Only last year, there was a Coronial Inquest into the death of Terrence Briscoe at the Alice Springs police watch house. During the Inquest the Northern Territory Police Association (NTPA) provided a submission that asked that the death be used as a ‘trigger for meaningful change’. Included among the propositions made by the NTPA is that ‘A licence to distribute and sell alcohol is not in any sense a right, but a privilege which is revocable at will’ and ‘If sacrifices have to be made or measures taken, the national interest must come before self-interest’.
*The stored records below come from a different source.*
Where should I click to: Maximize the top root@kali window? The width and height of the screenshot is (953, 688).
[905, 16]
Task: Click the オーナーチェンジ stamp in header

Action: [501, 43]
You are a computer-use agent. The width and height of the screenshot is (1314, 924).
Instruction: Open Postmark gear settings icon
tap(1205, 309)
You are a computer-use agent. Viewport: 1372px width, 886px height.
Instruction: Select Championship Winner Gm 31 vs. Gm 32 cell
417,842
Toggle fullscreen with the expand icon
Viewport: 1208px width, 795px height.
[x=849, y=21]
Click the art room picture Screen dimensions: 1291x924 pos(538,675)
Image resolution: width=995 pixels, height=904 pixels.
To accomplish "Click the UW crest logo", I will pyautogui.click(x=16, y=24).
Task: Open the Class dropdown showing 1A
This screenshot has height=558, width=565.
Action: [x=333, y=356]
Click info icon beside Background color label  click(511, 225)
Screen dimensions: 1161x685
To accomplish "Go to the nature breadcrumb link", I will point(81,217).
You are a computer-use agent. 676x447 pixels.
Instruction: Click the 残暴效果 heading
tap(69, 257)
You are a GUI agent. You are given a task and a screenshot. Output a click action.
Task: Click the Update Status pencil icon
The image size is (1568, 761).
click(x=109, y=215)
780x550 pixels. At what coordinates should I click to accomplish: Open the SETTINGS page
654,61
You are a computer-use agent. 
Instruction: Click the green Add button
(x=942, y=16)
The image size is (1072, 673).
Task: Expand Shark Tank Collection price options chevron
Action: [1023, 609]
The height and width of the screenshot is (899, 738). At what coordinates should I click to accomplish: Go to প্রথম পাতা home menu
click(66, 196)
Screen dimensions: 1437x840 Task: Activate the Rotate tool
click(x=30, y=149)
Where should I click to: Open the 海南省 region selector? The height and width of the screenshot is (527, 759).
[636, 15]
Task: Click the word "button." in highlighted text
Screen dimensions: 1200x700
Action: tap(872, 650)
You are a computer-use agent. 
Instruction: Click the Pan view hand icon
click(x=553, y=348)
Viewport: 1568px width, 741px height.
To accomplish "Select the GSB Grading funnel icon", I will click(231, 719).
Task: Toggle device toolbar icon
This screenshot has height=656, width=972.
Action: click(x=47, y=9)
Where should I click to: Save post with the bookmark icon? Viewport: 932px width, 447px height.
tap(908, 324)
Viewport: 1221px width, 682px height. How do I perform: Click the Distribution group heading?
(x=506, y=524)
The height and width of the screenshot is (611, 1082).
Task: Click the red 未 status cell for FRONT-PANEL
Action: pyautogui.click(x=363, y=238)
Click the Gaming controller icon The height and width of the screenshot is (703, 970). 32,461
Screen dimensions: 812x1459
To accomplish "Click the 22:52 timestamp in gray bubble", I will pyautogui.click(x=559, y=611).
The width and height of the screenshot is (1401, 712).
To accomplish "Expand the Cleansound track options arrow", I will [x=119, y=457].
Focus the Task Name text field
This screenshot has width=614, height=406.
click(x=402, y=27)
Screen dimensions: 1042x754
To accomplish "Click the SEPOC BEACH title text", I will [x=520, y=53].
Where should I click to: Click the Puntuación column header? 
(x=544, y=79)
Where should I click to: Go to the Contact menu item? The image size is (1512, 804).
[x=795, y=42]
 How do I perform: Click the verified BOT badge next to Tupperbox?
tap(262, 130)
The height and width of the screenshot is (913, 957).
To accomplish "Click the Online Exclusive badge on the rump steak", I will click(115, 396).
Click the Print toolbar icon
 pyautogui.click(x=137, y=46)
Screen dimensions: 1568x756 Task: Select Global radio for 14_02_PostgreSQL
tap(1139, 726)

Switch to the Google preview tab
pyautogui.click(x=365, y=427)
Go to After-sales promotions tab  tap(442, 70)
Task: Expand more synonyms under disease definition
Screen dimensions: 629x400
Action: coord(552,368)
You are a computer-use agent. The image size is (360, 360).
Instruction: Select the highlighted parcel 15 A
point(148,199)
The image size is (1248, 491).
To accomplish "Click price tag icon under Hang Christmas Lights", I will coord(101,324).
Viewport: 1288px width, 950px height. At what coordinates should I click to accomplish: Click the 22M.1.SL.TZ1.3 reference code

The NT Government needs to redefine ‘the alcohol problem’ as one that exists throughout the Territory so that the solutions are developed to target the broader population and drinking culture.

Only when this happens will we start to see the reductions in alcohol-related harms that are needed to reduce the significant toll that results from alcohol.

I just sincerely hope that people do not have to die at the hand of bad government policy before this occurs.

Caterina Giorgi

Caterina is the Chief Executive of the Foundation for Alcohol Research & Education.